Task goal
Copy the data below word for word. Begin at the line that contains "Open the Search view in activity bar" and continue through the end of the data.

(Data listing)
◇ ◇ ◇ ◇ ◇

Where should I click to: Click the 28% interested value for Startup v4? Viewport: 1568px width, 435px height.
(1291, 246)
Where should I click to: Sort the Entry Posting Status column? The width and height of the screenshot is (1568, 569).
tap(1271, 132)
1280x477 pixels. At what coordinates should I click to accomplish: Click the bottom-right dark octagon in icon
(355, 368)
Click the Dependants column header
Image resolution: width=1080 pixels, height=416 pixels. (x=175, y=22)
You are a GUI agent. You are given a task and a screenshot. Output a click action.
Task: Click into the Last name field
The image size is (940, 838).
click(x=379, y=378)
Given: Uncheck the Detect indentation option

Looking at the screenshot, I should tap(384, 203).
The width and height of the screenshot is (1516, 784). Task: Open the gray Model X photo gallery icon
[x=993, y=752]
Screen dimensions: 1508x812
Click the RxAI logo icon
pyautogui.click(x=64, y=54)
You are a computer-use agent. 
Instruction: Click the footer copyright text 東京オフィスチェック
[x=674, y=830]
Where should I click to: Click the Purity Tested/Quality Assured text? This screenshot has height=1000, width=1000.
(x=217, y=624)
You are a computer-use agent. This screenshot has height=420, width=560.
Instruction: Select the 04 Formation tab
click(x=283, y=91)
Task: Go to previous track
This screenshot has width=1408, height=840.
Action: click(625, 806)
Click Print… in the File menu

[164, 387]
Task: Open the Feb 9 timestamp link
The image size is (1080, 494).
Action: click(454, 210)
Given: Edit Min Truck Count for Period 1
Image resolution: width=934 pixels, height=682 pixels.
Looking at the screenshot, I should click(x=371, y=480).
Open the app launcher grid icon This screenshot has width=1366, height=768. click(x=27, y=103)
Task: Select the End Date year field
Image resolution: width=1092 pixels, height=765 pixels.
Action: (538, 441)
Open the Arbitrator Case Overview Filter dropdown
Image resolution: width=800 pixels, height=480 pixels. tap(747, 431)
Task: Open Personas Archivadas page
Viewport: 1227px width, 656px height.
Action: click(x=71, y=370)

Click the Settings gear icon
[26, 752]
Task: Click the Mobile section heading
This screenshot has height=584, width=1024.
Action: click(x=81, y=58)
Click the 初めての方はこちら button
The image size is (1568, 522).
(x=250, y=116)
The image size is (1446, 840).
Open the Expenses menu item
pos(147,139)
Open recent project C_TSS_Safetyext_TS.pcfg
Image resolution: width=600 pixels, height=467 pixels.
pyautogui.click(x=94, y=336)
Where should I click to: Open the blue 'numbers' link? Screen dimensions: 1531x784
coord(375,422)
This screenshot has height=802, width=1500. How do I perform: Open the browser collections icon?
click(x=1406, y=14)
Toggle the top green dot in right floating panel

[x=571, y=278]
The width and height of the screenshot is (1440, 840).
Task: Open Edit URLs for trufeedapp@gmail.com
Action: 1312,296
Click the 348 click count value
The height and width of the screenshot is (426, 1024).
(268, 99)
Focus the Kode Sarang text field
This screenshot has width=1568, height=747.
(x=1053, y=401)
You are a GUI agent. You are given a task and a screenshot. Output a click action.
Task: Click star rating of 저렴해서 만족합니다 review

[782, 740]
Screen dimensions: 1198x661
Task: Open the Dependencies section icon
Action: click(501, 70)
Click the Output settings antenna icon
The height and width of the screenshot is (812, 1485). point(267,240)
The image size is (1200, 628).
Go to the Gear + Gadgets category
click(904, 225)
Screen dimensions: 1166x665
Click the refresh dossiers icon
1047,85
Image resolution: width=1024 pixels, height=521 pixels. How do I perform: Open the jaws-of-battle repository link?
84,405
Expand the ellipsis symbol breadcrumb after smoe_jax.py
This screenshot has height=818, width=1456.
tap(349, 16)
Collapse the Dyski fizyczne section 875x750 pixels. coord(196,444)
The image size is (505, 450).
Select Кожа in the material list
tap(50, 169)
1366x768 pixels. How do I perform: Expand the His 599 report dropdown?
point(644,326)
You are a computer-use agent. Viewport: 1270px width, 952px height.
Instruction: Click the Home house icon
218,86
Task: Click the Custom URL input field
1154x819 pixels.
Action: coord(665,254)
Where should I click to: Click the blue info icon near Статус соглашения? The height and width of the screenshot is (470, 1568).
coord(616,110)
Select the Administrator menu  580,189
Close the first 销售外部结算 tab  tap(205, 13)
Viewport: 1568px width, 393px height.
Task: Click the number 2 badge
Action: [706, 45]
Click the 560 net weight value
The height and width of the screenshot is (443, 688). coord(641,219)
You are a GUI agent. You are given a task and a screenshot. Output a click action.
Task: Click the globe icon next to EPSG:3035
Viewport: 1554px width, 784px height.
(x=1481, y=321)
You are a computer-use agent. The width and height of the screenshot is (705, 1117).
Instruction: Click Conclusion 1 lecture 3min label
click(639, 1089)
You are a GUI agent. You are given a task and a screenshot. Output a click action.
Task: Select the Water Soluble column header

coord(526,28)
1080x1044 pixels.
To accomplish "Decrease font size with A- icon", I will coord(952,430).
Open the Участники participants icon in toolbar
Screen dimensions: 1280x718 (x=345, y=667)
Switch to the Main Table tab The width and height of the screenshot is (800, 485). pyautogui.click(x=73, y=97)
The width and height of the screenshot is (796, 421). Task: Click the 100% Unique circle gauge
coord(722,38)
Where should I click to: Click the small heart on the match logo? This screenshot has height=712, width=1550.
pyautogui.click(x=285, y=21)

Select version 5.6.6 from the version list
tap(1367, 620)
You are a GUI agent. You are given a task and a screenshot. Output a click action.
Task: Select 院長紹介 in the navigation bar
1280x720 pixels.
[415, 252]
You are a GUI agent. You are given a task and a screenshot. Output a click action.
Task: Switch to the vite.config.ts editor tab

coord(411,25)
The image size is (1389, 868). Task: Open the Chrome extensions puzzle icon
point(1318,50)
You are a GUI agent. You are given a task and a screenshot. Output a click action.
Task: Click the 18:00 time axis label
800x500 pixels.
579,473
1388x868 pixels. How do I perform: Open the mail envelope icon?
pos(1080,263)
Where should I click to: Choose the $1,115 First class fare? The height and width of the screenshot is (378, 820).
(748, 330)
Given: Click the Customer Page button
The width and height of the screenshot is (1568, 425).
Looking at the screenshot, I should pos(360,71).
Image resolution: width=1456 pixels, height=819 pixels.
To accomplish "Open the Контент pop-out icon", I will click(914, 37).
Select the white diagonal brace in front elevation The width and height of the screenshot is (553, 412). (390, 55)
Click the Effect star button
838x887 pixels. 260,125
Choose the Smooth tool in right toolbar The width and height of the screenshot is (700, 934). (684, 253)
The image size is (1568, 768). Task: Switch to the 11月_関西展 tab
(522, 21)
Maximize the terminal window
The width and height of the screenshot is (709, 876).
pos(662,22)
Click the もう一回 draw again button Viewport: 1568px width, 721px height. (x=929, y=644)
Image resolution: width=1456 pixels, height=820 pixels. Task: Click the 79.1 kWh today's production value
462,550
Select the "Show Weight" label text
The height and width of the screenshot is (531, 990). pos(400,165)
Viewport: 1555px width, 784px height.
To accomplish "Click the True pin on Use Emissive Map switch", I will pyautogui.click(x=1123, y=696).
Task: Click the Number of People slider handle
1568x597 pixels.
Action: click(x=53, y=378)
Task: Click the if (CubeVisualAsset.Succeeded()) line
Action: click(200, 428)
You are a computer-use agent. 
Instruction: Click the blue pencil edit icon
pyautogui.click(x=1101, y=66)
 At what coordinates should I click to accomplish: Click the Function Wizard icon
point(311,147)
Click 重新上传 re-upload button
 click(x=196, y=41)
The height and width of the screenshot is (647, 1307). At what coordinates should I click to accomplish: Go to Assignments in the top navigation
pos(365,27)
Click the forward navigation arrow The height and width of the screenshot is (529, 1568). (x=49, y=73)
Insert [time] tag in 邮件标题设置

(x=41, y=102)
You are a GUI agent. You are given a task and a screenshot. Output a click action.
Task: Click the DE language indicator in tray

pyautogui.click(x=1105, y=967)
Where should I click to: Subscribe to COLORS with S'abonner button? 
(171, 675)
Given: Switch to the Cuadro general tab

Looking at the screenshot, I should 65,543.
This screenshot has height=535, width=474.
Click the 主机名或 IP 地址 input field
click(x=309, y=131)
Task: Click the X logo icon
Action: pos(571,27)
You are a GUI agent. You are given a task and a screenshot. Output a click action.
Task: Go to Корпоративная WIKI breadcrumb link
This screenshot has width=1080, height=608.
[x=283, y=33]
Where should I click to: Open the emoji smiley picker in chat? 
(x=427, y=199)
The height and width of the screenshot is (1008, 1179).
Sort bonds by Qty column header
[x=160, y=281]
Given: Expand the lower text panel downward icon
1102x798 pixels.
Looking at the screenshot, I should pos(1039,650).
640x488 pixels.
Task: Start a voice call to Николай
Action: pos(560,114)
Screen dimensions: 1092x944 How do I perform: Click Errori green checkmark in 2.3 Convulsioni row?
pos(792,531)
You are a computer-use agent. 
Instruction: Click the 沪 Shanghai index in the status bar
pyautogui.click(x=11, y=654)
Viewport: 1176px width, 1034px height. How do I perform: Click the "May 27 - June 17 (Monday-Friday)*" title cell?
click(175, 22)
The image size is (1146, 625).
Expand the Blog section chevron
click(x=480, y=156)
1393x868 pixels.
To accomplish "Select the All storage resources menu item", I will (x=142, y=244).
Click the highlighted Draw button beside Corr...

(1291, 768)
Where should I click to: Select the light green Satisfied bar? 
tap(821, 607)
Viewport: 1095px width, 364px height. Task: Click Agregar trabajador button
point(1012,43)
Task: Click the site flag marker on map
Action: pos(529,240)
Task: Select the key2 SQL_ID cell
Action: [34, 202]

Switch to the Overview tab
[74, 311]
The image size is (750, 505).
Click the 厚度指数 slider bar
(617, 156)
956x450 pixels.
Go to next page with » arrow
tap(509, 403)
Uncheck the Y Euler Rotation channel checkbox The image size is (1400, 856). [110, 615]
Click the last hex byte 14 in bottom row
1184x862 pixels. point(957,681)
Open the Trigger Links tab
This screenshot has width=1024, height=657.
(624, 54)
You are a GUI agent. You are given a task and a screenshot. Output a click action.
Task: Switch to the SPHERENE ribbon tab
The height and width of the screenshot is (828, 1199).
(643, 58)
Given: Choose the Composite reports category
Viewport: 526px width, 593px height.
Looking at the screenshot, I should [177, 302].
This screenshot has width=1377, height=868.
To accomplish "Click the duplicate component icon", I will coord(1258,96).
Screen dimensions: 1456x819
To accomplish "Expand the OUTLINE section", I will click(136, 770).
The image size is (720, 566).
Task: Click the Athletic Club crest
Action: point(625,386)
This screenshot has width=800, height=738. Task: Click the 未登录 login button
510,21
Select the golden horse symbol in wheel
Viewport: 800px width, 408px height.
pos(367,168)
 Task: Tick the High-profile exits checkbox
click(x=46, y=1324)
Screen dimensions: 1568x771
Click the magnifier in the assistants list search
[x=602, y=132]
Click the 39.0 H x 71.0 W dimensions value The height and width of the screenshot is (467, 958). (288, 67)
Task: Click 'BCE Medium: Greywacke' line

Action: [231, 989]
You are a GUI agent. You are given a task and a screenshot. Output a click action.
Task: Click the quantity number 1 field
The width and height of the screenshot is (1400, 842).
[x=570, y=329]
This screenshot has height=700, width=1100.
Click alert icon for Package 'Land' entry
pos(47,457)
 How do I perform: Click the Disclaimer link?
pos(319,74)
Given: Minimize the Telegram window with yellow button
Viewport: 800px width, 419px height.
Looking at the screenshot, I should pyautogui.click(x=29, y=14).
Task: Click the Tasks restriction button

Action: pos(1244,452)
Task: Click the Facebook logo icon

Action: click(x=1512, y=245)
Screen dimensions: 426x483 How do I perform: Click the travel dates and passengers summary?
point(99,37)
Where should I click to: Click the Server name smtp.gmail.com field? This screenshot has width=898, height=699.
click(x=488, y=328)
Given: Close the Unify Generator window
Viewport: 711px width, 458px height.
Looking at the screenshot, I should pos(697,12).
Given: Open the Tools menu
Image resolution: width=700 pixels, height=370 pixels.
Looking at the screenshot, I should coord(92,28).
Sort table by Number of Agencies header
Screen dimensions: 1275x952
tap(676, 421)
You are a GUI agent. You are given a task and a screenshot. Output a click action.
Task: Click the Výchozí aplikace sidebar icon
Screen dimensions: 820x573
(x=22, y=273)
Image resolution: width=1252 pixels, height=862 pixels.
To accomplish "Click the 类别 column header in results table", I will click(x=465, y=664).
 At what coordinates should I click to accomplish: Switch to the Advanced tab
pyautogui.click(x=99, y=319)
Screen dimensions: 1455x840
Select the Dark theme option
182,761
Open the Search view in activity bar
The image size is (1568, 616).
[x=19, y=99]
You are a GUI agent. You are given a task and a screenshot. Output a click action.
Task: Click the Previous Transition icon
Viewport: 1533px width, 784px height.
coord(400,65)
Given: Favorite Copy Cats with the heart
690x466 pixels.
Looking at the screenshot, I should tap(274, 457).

◇ ◇ ◇ ◇ ◇

Task response
Open the Search view in activity bar
The image size is (1568, 616).
[x=19, y=99]
You are a GUI agent. You are given a task and a screenshot. Output a click action.
Task: Click the Previous Transition icon
Viewport: 1533px width, 784px height.
coord(400,65)
Given: Favorite Copy Cats with the heart
690x466 pixels.
Looking at the screenshot, I should tap(274, 457).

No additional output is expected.